已入了夜,殿内却依旧灯火通明。烛灯下,江雪鸿盯着舆图沙盘,凝眉沉思。

他身侧,晏闻度颠着茶盖道:“孟澶这一去连个遗嘱都没留下,濠梁城连带着西南三洲的权柄,可都成了未知数。”

江雪鸿问:“你如何看孟氏三兄妹?”

晏闻度不住摇首:“孟倚楼是个手无缚鸡之力的白面书生,孟羡鱼是个八面玲珑的花瓶,孟临川更是豺狼虎豹之徒,谁当城主都不是好事。”

孟澶陨落,濠梁城内自然乱成了一锅粥,临近的几个洲则虎视眈眈指望坐收渔翁之利,甚至连魔道都想分一杯羹。

今日朝会,众人已吵得不可开交,个个都是打着平乱的旗号谋私,若非江雪鸿几枚棋子一轰,暴力镇压了下去,还不知要吵到什么时辰。

正说着,传音镜忽然闪了一闪,当值弟子谨慎道:“世君,濠梁城信使已到山门下了。”

江雪鸿额角青筋微凸,还是道:“放行吧。”

晏闻度小声嘀咕:“三更半夜送信,八成是见不得人的东西。”

一炷香后,他睨着江雪鸿手中绘着双鱼的淡粉纸笺,咋舌道:“又是兰香又是金粉,我看这哪儿是密信,简直是情书。”
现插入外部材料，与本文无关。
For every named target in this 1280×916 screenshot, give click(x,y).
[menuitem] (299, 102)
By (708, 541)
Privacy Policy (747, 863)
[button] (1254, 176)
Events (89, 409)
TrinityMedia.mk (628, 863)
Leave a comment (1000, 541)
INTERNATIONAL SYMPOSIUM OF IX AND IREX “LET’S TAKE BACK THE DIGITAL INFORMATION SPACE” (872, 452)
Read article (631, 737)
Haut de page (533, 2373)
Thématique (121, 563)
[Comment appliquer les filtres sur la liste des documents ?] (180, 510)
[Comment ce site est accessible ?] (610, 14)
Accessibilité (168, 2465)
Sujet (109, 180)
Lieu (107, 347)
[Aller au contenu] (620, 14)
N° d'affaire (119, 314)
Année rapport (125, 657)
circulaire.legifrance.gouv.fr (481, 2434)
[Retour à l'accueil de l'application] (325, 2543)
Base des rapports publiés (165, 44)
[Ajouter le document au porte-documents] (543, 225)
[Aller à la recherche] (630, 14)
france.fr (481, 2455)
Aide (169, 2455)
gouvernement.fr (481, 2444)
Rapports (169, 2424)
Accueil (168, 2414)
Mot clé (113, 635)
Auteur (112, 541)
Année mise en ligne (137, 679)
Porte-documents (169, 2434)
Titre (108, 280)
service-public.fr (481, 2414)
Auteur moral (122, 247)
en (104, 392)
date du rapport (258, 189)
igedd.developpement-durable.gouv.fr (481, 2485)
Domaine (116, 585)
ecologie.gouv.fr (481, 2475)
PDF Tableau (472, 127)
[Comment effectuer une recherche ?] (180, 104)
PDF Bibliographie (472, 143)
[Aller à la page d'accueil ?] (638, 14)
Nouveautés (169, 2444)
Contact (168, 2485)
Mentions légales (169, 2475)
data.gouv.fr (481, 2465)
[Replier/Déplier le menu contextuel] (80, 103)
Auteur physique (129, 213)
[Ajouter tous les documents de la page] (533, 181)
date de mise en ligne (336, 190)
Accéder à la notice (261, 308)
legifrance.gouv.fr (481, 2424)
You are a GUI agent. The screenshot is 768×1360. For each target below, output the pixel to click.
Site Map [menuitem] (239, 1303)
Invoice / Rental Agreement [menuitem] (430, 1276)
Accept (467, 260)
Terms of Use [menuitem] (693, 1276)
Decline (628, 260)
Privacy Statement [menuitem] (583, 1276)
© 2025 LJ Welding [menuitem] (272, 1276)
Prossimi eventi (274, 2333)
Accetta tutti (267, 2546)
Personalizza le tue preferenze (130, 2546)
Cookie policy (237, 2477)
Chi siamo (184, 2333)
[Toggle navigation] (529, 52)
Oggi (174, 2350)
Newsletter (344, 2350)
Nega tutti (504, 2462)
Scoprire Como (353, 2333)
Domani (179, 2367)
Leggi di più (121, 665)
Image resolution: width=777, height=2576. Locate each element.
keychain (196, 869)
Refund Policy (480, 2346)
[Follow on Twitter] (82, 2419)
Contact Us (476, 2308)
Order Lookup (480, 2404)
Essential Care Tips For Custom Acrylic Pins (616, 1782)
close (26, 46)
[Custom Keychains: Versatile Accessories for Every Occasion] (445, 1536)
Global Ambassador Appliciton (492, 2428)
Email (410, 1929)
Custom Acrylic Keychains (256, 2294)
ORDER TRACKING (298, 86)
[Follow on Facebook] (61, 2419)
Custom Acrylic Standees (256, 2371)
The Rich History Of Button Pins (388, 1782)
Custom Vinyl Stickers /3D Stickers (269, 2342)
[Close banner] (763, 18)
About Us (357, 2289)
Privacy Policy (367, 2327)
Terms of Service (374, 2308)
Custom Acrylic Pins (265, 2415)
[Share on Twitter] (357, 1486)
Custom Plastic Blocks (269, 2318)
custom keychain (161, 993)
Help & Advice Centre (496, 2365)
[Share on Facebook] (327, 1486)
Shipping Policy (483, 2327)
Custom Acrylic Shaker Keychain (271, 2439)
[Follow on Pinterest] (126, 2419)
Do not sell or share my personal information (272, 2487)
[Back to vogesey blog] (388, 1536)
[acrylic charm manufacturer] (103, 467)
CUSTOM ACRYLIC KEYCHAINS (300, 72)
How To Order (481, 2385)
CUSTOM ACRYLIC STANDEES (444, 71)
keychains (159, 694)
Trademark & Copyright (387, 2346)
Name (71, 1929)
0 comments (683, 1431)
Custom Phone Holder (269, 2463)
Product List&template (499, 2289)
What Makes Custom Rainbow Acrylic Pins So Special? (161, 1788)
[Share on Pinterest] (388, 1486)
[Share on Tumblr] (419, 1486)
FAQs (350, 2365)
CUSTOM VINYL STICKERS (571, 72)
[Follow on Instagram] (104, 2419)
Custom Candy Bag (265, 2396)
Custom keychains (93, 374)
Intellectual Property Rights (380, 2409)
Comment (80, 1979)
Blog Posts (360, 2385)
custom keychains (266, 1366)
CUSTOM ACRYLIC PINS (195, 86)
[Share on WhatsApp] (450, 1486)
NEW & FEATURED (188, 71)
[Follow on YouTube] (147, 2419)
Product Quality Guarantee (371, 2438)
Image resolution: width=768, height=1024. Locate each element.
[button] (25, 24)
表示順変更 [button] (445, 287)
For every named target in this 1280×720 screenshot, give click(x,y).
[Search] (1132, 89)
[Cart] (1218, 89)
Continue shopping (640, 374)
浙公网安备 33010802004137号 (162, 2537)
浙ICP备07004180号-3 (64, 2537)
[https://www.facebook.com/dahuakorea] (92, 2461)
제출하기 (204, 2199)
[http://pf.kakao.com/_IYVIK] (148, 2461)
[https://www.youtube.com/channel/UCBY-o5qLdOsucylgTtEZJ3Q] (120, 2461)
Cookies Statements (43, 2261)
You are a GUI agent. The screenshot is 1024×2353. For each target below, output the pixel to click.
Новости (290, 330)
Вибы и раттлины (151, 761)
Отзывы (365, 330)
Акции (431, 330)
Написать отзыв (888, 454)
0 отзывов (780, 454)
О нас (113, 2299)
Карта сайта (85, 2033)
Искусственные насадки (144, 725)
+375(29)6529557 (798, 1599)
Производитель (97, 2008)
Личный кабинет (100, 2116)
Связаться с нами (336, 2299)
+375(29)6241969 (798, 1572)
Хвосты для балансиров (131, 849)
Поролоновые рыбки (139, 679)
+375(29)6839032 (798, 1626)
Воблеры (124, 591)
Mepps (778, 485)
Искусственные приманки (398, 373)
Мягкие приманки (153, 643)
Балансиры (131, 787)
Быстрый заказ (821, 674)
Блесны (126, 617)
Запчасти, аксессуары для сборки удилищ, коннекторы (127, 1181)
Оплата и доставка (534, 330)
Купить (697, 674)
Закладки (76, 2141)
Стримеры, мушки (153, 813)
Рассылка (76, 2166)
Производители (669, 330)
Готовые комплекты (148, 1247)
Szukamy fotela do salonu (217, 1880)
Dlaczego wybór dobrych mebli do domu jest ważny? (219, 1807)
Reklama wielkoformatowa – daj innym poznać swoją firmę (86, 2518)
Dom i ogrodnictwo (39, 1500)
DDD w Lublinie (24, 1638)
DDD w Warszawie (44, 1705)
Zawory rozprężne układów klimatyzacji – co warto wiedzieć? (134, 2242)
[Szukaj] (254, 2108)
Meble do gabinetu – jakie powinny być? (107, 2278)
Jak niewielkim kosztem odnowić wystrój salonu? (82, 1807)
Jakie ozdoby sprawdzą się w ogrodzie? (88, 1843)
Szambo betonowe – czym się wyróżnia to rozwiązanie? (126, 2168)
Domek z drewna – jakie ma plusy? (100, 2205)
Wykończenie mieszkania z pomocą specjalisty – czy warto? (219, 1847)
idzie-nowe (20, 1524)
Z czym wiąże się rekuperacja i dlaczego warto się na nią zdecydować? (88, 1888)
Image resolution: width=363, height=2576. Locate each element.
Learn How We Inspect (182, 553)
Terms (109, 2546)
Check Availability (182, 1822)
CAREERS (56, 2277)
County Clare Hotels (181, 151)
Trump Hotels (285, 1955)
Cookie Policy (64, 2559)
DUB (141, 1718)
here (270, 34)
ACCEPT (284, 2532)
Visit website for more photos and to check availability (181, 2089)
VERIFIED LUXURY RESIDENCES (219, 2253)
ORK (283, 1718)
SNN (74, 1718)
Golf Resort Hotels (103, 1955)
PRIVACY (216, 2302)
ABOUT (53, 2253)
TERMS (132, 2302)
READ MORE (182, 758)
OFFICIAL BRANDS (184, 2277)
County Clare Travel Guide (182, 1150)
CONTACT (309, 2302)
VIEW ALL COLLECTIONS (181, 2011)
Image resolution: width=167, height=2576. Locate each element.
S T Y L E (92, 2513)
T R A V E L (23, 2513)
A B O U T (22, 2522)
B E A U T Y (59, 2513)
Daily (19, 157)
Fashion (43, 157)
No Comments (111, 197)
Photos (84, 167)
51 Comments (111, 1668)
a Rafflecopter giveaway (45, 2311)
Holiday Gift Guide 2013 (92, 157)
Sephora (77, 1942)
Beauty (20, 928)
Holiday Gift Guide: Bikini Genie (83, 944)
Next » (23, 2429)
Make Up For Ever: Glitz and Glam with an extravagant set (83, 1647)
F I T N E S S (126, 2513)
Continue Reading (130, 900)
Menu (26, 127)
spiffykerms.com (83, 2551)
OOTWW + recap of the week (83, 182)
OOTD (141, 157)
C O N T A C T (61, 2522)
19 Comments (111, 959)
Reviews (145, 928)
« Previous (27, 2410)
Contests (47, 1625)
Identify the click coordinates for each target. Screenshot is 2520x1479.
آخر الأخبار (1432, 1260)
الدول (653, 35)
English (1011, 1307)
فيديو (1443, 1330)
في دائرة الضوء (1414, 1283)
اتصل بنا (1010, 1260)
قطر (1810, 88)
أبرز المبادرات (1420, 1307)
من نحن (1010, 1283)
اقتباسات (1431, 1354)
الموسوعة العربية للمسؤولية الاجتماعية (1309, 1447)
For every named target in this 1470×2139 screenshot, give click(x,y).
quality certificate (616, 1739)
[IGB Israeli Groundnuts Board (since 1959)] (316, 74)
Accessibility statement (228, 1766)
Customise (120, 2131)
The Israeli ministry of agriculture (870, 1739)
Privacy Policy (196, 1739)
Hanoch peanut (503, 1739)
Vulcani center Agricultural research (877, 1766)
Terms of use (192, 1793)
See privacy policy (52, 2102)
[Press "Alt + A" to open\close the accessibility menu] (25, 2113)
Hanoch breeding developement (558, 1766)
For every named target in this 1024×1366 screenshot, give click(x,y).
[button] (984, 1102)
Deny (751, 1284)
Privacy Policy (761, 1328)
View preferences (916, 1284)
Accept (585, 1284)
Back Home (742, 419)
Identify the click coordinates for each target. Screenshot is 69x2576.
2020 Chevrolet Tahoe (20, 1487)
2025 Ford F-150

江雪鸿读罢,借着烛火将金笺烧尽,删繁就简道:“孟羡鱼以神器鸳鸯笔诱我去濠梁城。”

既是私函,那意味着请的只有他一人。

“指望世君给她撑腰呢。”晏闻度丢了茶盏,向后靠了靠,“算盘打得不错,但濠梁城地近浮玉庭,是道魔之战的重要关塞,城主之位可不是靠贿赂就能得来的。”

江雪鸿在沙盘上摆弄了半晌,突然问:“四哥觉得顾曲如何?”

晏闻度缓了缓,开口道:“威望倒够,但他手上那些人,恐怕吃不下整个西南,何况如今除了修罗绝域,濠梁城哪处不是严防死守?”

江雪鸿却勾起了唇,铺开信纸执笔落墨:“我亲自去一趟濠梁城,到时候见机行事。”

这般散漫样子,晏闻度知他已有考量,以拳抵唇轻咳一声,道:“离渊结界前阵子淡了,估摸你和二哥也就一前一后回头,这战事一开,也不知我什么时候才能回清平居养老。”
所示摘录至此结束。